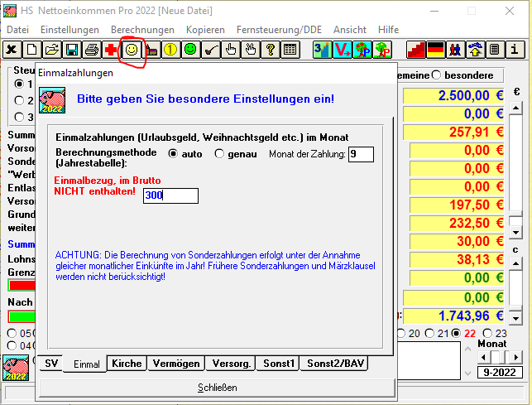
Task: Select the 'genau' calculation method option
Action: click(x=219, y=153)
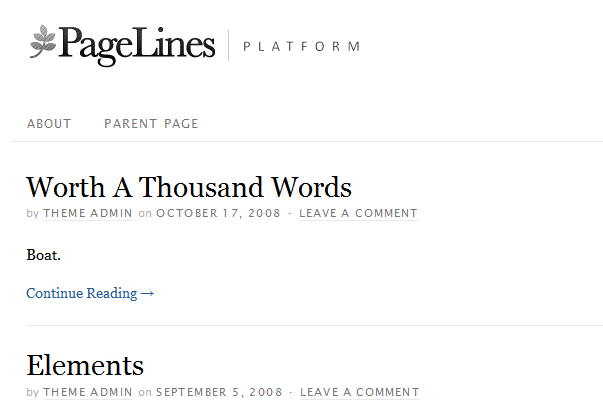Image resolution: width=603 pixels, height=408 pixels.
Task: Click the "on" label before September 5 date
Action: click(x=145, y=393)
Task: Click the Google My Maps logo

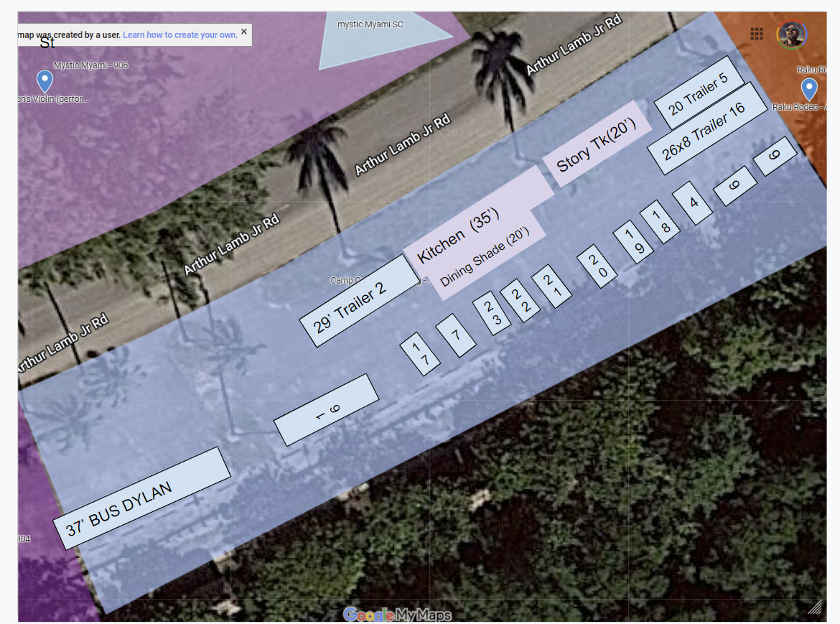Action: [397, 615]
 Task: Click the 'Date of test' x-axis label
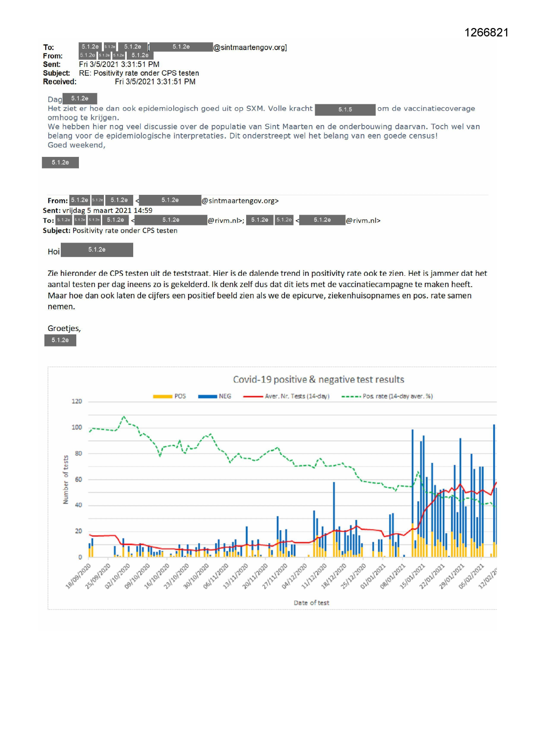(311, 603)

◇ ◇ ◇

- [Assigned task] Your copy should hold only the lines from the line with "Task: Click the Google My Maps logo" through the end of the data above, both ends included, transcribed exactly and without pictures.

- [Exercise response]
Task: Click the Google My Maps logo

Action: [397, 615]
 Task: Click the 'Date of test' x-axis label
(311, 603)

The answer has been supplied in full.